> EXERCISE REQUIREMENTS: Filter the entries below, keeping only lines with the word "screenshot".

> INFORMATION SHOWN:
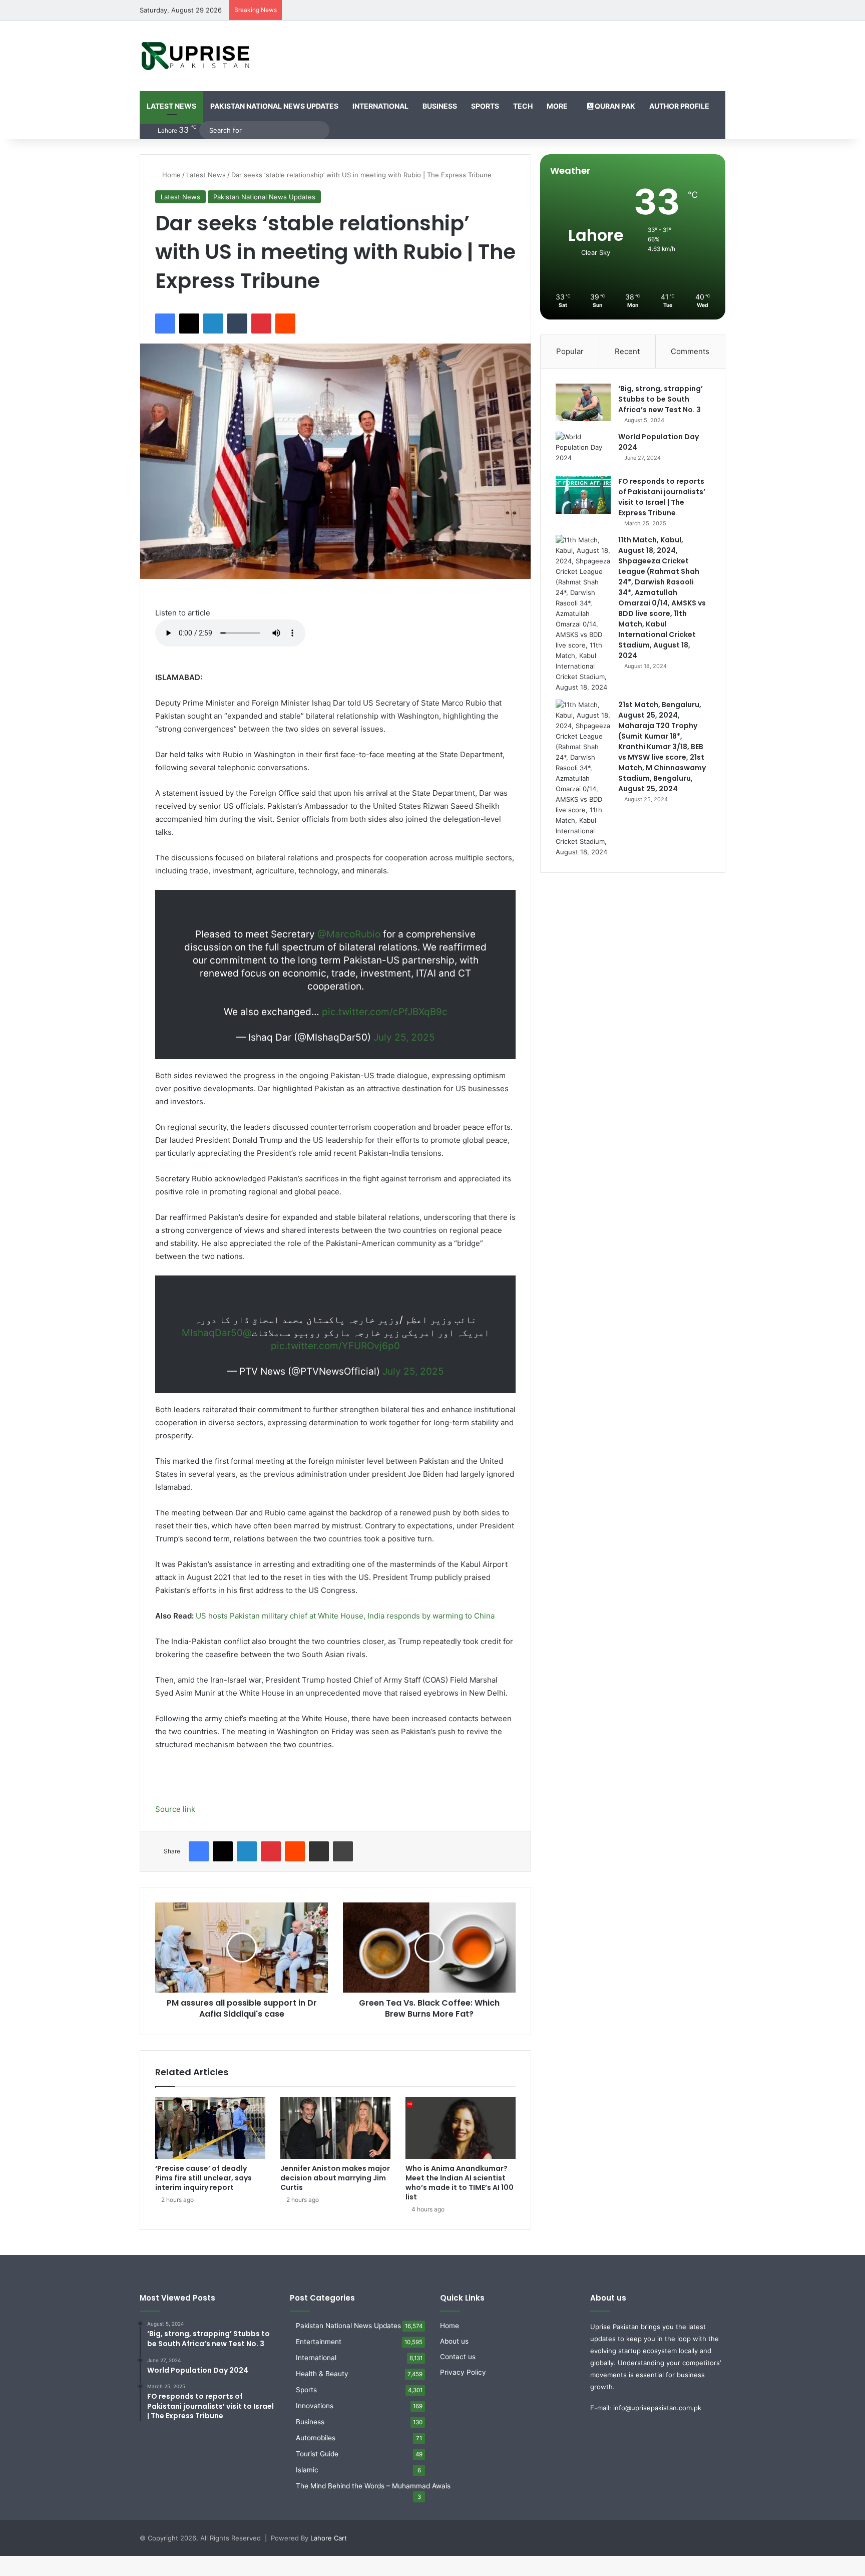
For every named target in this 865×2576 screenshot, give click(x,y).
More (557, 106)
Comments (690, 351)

==

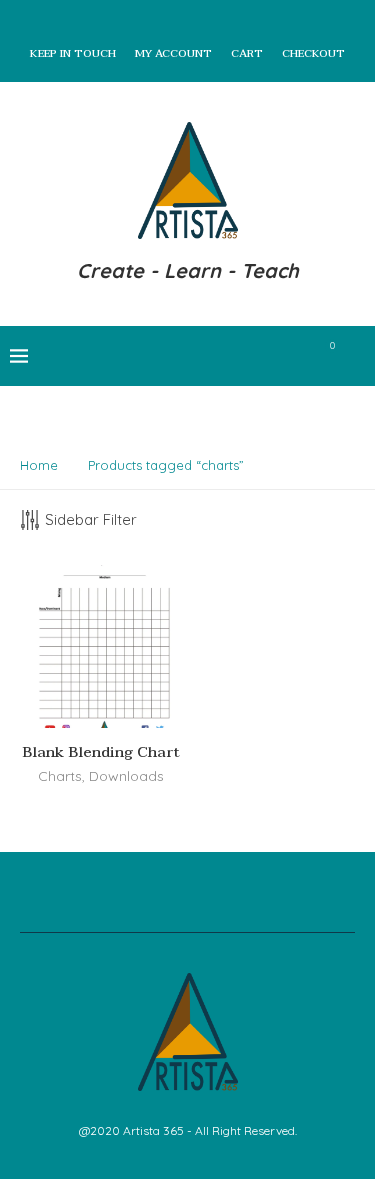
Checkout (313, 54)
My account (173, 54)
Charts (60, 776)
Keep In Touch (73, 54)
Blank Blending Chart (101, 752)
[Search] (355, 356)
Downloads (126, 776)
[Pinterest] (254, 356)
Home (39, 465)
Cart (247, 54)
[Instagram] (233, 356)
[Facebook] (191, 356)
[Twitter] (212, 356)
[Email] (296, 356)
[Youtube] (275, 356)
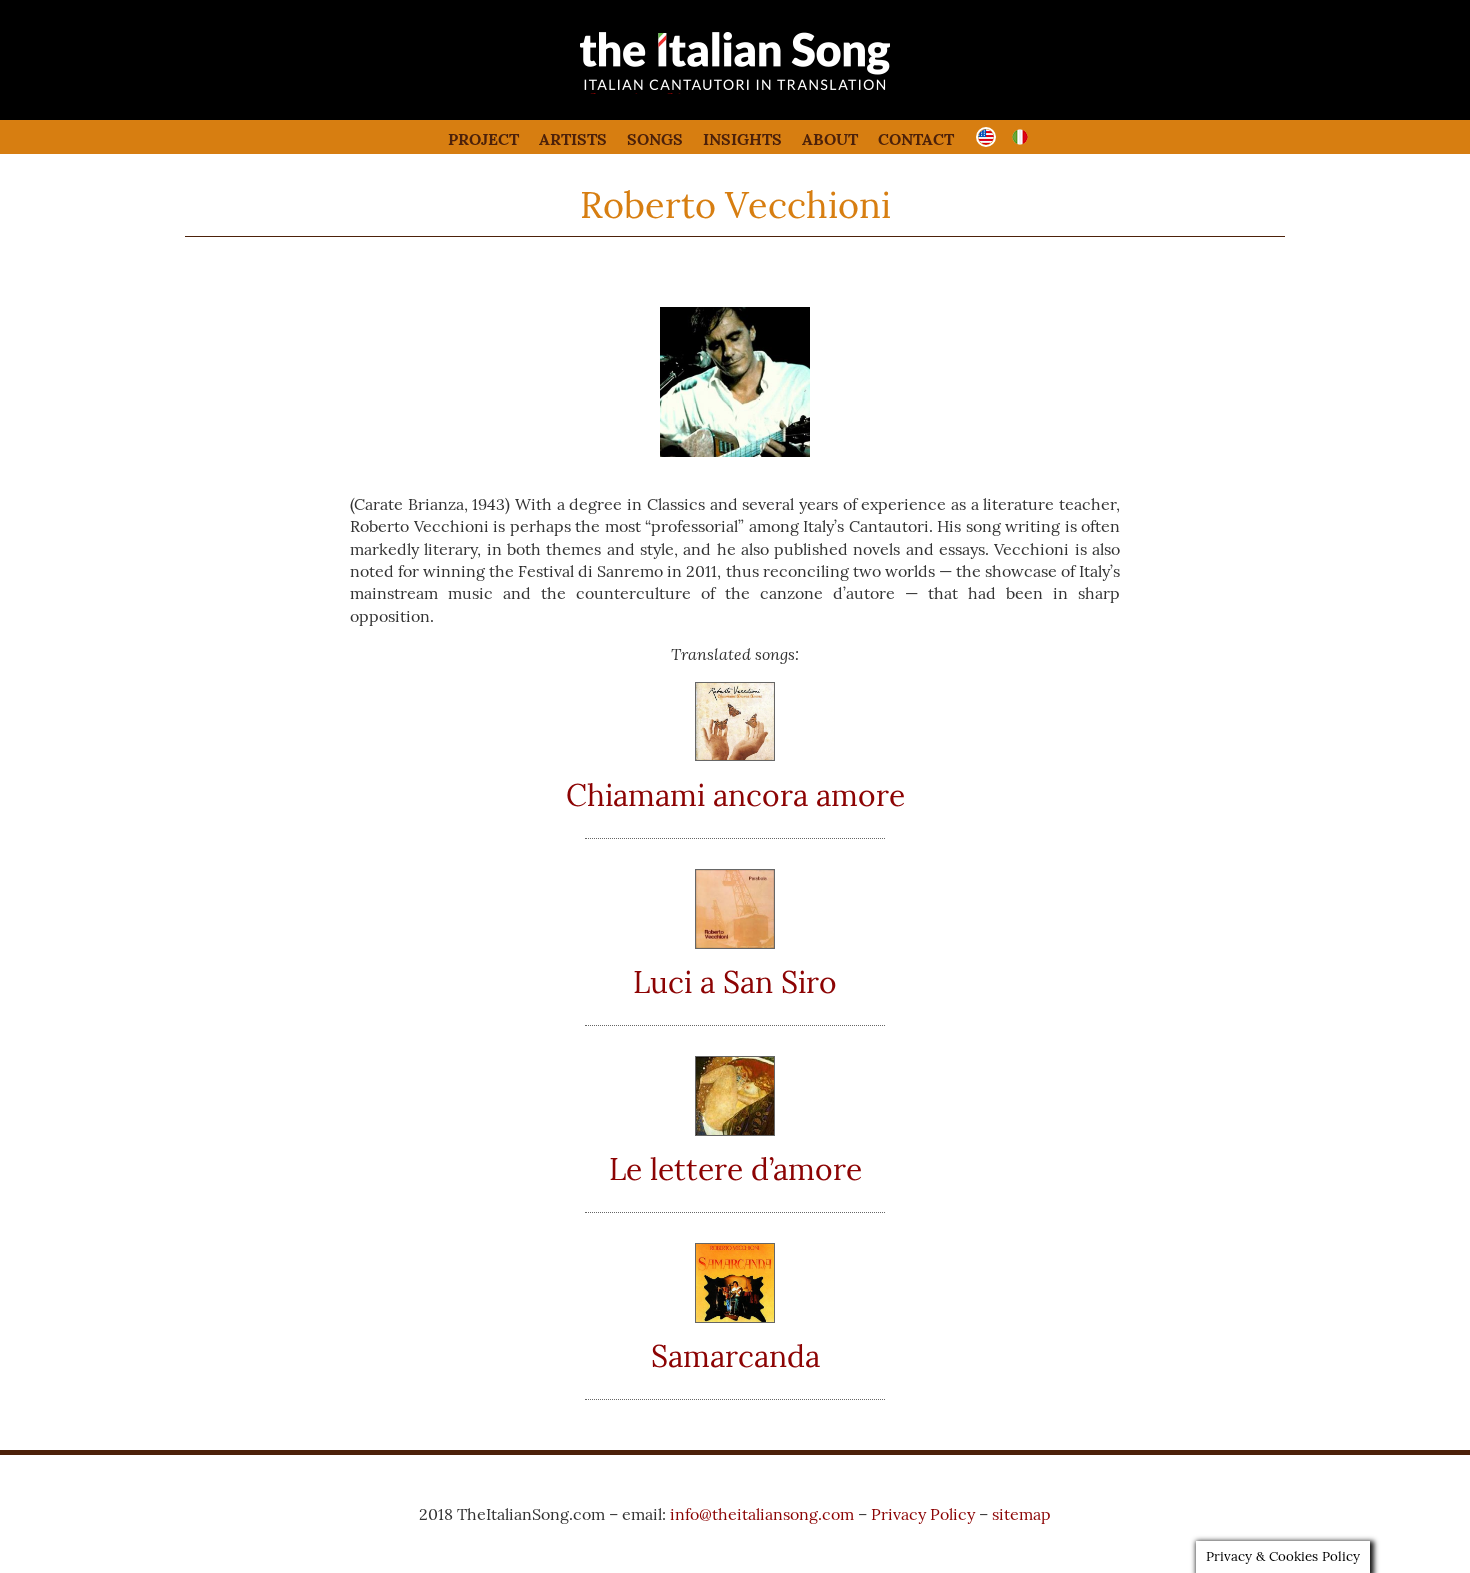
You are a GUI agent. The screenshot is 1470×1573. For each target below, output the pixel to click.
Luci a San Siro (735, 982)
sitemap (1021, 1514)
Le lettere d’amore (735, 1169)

> SOLVED EXERCISE:
For every named target in this 865×2576 screenshot, give click(x,y).
You are a GUI agent. The screenshot is 1470×1573. For each target below, output the pixel to click.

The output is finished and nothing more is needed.